Hard to understand? Yes, but worth making the effort. Where might you even begin to learn about immune checkpoint therapy for cancer? "Monoclonal Antibodies (mAbs) for Dummies," of course (see: http://jgcaesarea.blogspot.co.il/2009/10/monoclonal-antibodies-mabs-for-dummies.html).

Nano Retina, which is the brainchild of renowned medical device inventor Yossi Gross and nanotechnology icon Jim Von Ehr, is seeking to create a miniaturized retinal implant to restore vision to persons blinded by age-related macular degeneration and retinitis pigmentosa following a 30-minute minimally invasive operation. A video is worth a thousand words? Have a look for yourselves:



Again, I have only known kindness and caring from the founders and small team of scientists responsible for this breakthrough project.

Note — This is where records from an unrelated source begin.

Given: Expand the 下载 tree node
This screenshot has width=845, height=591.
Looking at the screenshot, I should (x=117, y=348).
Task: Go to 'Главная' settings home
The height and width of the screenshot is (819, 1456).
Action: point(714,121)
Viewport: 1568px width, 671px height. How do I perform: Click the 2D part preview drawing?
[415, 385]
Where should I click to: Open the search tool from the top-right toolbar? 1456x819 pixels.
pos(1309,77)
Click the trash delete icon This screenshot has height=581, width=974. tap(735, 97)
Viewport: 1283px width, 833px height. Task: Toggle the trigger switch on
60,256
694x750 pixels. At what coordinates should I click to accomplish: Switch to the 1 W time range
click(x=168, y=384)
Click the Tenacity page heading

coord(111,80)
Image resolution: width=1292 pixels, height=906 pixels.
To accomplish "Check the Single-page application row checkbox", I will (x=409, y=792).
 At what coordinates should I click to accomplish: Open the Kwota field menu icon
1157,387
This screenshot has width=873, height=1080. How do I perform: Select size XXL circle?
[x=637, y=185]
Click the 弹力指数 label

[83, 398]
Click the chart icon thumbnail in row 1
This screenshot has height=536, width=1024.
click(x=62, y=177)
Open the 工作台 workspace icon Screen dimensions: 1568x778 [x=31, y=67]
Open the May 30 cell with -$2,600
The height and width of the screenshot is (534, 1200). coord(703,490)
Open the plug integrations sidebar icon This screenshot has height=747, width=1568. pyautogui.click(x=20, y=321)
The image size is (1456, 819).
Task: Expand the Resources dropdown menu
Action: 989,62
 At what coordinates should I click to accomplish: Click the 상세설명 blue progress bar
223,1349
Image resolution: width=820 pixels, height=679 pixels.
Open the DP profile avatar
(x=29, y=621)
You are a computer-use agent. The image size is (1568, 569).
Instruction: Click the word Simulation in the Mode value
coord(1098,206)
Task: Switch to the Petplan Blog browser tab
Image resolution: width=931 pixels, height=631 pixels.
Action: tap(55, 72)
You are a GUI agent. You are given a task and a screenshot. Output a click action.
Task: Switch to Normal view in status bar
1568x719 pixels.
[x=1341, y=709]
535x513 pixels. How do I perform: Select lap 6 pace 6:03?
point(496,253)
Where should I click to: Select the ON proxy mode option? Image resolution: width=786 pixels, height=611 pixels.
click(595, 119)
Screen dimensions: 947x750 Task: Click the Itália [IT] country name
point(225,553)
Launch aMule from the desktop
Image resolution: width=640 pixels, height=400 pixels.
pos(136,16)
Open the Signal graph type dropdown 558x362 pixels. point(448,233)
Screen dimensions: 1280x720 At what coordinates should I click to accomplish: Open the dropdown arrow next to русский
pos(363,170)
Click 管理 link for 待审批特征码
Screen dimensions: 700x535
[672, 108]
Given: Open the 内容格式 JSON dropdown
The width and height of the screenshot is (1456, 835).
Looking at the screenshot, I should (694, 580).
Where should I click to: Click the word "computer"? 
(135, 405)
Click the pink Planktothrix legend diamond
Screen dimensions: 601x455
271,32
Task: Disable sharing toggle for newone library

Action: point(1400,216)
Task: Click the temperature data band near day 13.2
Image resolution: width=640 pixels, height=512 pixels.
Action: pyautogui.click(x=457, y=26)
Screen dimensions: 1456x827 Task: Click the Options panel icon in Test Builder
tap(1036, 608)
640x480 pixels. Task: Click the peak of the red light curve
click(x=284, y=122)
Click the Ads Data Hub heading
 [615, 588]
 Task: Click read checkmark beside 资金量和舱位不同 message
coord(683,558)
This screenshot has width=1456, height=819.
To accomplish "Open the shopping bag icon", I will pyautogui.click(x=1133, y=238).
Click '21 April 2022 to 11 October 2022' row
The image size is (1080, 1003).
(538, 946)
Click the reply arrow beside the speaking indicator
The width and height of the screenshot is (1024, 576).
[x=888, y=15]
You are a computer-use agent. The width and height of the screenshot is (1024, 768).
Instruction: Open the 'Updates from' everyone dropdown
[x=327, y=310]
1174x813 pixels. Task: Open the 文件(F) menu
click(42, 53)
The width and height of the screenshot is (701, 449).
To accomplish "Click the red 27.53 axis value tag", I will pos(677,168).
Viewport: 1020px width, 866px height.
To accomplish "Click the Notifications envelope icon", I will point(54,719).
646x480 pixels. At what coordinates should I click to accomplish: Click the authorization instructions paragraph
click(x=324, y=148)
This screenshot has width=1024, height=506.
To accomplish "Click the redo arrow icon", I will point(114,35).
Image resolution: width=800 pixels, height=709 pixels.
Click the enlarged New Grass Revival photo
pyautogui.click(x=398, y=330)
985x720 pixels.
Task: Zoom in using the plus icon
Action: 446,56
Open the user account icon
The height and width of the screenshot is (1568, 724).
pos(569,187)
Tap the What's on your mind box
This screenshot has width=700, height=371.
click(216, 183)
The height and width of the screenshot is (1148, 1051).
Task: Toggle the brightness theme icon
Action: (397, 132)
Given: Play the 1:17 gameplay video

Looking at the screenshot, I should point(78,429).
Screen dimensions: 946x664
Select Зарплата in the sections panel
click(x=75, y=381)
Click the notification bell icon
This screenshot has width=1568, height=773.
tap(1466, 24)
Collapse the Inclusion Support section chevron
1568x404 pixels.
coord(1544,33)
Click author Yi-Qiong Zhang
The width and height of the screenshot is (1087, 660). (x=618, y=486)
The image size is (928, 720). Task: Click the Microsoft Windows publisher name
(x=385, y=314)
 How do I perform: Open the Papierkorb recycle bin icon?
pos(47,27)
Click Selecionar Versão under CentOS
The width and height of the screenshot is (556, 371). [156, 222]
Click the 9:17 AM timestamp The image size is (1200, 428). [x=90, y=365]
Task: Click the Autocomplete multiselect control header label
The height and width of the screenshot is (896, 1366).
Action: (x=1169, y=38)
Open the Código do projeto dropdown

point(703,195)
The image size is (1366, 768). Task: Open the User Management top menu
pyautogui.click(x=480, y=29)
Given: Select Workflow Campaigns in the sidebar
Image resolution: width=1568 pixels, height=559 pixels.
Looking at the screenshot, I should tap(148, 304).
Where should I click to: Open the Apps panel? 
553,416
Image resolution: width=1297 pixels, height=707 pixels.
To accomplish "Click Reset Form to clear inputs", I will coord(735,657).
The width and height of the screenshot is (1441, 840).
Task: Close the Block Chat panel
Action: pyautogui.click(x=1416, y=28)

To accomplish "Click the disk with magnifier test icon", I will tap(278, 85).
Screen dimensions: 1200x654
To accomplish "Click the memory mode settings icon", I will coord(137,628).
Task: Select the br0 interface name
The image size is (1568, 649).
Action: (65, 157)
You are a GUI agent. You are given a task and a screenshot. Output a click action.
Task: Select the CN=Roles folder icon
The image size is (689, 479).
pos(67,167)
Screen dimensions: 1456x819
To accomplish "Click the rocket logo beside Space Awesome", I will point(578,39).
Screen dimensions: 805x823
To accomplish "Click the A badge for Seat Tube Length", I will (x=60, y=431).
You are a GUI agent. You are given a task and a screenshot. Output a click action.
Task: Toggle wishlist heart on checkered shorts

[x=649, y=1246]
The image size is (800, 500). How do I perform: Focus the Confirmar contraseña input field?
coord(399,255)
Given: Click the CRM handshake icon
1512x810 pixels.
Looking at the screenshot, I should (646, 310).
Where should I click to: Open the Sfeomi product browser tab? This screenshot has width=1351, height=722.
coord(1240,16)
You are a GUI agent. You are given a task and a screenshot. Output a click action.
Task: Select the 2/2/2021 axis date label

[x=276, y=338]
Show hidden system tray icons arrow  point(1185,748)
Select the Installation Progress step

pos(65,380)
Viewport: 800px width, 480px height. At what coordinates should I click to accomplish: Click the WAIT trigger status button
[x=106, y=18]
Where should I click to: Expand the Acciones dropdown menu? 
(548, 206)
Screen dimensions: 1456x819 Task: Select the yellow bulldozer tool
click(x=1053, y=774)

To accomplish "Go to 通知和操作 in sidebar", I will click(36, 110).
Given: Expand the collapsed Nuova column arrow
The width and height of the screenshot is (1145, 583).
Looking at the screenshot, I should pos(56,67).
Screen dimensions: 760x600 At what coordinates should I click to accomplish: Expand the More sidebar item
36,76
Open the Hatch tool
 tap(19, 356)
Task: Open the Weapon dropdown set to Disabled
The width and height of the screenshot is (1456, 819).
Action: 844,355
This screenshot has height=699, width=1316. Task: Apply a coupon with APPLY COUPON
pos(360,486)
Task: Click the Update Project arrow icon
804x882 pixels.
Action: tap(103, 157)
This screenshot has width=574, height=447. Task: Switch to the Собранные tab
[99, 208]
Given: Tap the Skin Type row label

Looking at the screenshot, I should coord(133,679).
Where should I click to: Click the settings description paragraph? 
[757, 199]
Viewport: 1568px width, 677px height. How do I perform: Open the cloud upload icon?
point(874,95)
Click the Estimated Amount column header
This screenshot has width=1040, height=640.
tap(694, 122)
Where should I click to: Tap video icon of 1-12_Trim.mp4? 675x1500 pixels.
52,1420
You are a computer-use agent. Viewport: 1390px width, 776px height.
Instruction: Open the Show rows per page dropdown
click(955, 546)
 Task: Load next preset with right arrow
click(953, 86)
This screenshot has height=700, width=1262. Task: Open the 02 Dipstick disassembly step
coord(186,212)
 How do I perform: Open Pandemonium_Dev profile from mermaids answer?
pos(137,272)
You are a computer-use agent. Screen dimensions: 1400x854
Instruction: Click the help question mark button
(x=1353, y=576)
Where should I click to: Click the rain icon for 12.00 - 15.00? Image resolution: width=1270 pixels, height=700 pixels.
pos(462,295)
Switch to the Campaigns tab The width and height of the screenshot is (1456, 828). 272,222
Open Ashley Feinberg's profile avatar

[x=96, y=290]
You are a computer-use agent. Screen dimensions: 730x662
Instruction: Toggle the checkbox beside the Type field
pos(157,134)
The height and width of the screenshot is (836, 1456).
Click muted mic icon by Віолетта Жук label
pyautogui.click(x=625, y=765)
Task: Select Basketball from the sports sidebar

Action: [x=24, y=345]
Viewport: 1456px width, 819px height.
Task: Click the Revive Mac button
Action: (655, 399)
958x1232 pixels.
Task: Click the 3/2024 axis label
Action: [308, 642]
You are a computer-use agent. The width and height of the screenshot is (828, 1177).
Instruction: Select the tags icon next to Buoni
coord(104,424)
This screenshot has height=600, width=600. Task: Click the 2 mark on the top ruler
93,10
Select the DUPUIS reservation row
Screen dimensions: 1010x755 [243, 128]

Innovation is premised upon vision, ambition, teamwork and no small amount of sweat and lack of sleep. Temerity, rapacity and insensitivity are unnecessary ingredients.

So, do you buy what you know, or, do you buy what you don't know (after learning it)?

[As noted in prior blog entries, I am a Compugen shareholder, this blog entry is not a recommendation to buy or sell Compugen shares, and in September 2009 I began work as a part-time external consultant to Compugen. The opinions expressed herein are mine and are based on publicly available information. This blog entry has not been authorized, approved or reviewed prior to posting by Compugen.]